● Aim: Copy out all of the entries below, substituting "screen-control agent" for every occurrence of "computer-use agent" and leaving everything else unchanged.

● Dataset content:
* START *

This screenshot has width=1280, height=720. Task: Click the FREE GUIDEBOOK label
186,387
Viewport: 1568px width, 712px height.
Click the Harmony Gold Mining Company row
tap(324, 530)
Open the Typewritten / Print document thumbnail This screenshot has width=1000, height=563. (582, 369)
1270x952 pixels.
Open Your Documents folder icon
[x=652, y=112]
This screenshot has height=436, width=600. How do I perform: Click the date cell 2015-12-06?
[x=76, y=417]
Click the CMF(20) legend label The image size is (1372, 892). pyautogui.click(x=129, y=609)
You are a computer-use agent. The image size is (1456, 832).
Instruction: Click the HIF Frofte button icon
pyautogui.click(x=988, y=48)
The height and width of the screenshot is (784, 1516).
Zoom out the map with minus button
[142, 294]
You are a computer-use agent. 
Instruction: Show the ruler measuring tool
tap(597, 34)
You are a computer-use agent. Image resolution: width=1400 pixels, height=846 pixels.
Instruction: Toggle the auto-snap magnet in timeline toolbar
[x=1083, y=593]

* END *

● Task response:
This screenshot has width=1280, height=720. Task: Click the FREE GUIDEBOOK label
186,387
Viewport: 1568px width, 712px height.
Click the Harmony Gold Mining Company row
tap(324, 530)
Open the Typewritten / Print document thumbnail This screenshot has width=1000, height=563. (582, 369)
1270x952 pixels.
Open Your Documents folder icon
[x=652, y=112]
This screenshot has height=436, width=600. How do I perform: Click the date cell 2015-12-06?
[x=76, y=417]
Click the CMF(20) legend label The image size is (1372, 892). pyautogui.click(x=129, y=609)
You are a screen-control agent. The image size is (1456, 832).
Instruction: Click the HIF Frofte button icon
pyautogui.click(x=988, y=48)
The height and width of the screenshot is (784, 1516).
Zoom out the map with minus button
[142, 294]
You are a screen-control agent. 
Instruction: Show the ruler measuring tool
tap(597, 34)
You are a screen-control agent. Image resolution: width=1400 pixels, height=846 pixels.
Instruction: Toggle the auto-snap magnet in timeline toolbar
[x=1083, y=593]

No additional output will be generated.